Recently , the Arizona Department of Environmental Quality (ADEQ) announced a program that provides vehicle owners with hundreds of dollars towards repairs after failed emissions tests through the Voluntary Vehicle Repair Program (VVRP). ADEQ understands the financial strain that can come with having to repair a vehicle due to a failed emissions test. Vehicle owners are now able to use VVRP to get back on the road faster, saving money and reducing emissions. With cleaner burning engines, the public and environment benefit with better air quality.
If a vehicle fails to pass testing at an ADEQ Vehicle Emissions Inspection (VEI) Station, owners are immediately provided information about VVRP. Customer vehicles meeting program requirements and co-pay the first $150 toward repairs can receive up to $550 for gasoline vehicles and up to $1000 for heavy duty diesel vehicles to pass the test and get back on the road.
"After failing the test, I applied for the program and was able to repair my car for a fraction of what it would have cost me otherwise," said Kamella, a VVRP customer in Phoenix. "I was even able to buy a new set of tires with the money I saved."
If their vehicle qualifies for VVRP, owners can go from 'failed it to nailed it' by simply talking with a manager at the VEI Station to get the process started. Once a vehicle is accepted into the program, owners take it to a VVRP Approved Repair Facility, which have been identified to successfully repair vehicles to pass an emissions re-test at least 90 percent of the time.
"All costs for repairs, beyond the $150 copay, are billed directly back to ADEQ," said Timothy Franquist, ADEQ Air Quality Director. "It was important that Arizona create a program which reduced out-of-pocket costs to the owners, encouraging them to move quickly to repair their vehicles and help us in our mission to improve air quality for all Arizonans."

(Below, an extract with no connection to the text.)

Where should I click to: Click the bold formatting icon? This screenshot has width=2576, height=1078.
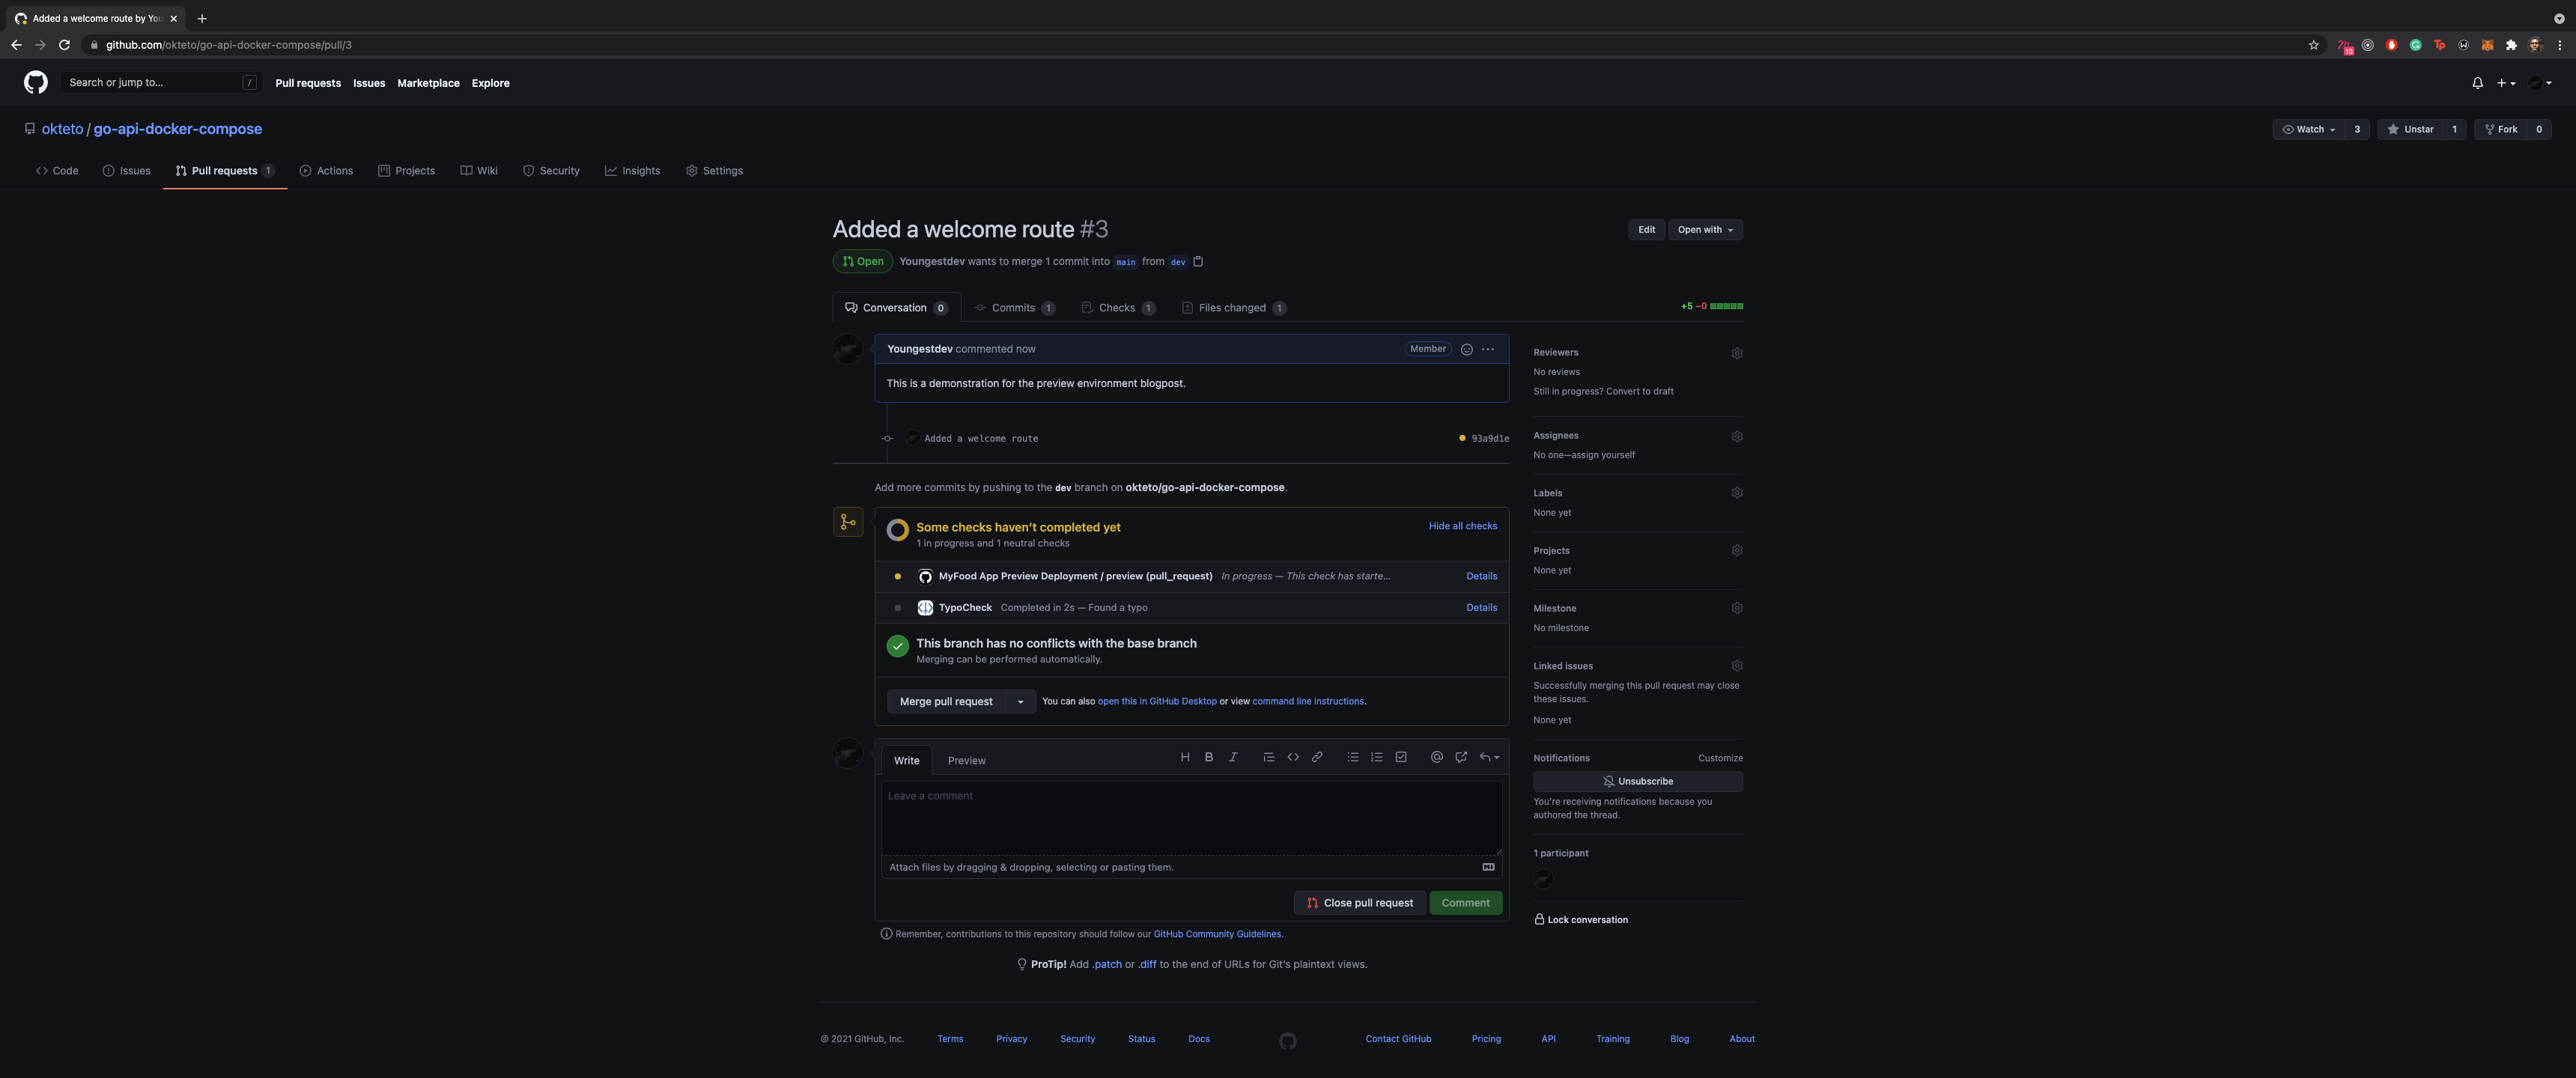point(1209,757)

Visit azdeq.gov/CarHelp for more information.
Customer testimonial video interview and b-roll of emissions testing at a VEI station are available upon request.
Monitoring of vehicle emissions is required in major metropolitan areas, which are not meeting the air quality standards for ozone and other pollutants through the 1990 Clean Air Act (CAA). The CAA outlines a four-point strategy to reduce emissions through cleaner vehicles, cleaner fuels, clean transportation alternatives, plus inspection and maintenance programs. The goal is to improve air quality by reducing hydrocarbons and nitrogen oxides, which contribute to the formation of ozone. In Arizona, the Phoenix and Yuma metropolitan areas are classified as nonattainment areas for ozone, meaning those areas do not meet the federal health standard required by the EPA through the CAA. Vehicle emissions testing in Tucson began due to elevated carbon monoxide emissions, however the area is also very close to exceeding the standard for ozone. When the standard is exceeded, a plan to reduce emissions is put into place, which can have negative economic impacts on industry and the general public. If a sufficient reduction in emissions is not achieved, additional restrictions to emission sources could be required by the EPA.